__What the task asks__.
Please check every line of the listing for "label" and copy each line where it is found.

__Provided records__.
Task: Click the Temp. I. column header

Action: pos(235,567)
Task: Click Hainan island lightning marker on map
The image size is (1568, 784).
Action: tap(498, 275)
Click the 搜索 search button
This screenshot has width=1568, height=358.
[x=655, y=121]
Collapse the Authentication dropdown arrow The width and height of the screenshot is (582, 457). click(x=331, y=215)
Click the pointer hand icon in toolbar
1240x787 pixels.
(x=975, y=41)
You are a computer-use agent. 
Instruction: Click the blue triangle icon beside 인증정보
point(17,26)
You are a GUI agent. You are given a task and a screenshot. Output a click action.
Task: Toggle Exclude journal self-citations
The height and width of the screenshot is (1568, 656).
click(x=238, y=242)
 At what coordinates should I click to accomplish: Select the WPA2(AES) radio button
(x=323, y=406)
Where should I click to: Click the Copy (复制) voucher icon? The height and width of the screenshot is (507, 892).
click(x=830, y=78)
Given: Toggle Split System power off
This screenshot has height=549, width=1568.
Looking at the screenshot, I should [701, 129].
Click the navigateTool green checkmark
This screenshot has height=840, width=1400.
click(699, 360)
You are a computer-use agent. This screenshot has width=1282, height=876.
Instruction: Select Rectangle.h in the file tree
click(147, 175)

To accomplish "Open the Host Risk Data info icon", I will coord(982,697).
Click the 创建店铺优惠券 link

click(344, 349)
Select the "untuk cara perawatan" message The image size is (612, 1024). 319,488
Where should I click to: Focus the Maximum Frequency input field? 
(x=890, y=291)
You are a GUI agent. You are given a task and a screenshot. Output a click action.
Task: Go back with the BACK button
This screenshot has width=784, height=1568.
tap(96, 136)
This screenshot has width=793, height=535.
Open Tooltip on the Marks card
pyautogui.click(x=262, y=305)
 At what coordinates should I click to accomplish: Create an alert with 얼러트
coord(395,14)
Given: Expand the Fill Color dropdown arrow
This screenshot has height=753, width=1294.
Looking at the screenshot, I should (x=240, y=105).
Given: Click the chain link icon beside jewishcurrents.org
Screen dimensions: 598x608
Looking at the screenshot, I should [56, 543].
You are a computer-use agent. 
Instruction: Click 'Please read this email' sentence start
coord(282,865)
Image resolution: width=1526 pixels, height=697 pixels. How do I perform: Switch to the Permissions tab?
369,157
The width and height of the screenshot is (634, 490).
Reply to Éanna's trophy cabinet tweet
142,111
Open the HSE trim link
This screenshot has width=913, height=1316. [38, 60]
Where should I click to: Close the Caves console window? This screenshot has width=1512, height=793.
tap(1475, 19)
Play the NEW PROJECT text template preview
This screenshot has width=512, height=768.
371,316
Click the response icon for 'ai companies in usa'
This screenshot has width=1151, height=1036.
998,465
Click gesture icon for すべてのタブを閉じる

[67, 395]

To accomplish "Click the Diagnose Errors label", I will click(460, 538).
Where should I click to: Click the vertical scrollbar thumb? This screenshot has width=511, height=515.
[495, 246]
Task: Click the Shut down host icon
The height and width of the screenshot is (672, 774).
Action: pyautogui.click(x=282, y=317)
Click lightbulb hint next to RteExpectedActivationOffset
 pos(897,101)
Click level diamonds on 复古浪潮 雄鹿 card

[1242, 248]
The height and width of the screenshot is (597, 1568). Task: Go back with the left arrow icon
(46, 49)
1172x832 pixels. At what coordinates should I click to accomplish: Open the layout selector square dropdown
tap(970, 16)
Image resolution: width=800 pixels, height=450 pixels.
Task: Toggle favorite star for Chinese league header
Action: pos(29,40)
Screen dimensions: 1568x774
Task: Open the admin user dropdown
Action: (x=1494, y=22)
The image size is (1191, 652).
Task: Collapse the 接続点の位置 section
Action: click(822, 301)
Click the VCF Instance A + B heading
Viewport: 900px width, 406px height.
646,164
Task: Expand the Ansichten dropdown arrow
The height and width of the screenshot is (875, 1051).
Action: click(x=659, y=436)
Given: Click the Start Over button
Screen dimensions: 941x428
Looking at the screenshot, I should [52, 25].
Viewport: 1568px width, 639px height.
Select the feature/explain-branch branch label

__Reply__.
To accomplish "Click the Diagnose Errors label", I will click(460, 538).
Select the feature/explain-branch branch label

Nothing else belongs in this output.